§ What you are asked to do: Rewrite the entries starting at the line that contains "This screenshot has height=555, width=1084." and ending at the line that contains "click(246, 240)", changing "main image" to "gallery image" and leaving everything else the same.

--- Task inputs ---

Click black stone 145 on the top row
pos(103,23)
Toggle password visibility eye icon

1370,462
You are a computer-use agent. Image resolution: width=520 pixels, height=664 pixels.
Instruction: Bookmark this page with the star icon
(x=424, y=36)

---
--- Task inputs ---

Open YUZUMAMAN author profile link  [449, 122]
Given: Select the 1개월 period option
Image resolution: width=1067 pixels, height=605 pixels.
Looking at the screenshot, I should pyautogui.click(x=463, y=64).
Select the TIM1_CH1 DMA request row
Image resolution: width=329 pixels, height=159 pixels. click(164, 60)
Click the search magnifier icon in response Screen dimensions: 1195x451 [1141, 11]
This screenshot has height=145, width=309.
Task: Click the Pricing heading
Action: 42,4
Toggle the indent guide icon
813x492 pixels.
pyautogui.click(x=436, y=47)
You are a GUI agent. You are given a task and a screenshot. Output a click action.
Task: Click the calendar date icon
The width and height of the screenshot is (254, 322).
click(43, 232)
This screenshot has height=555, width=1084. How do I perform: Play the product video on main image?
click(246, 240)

---

§ Task answer:
This screenshot has height=555, width=1084. How do I perform: Play the product video on gallery image?
click(246, 240)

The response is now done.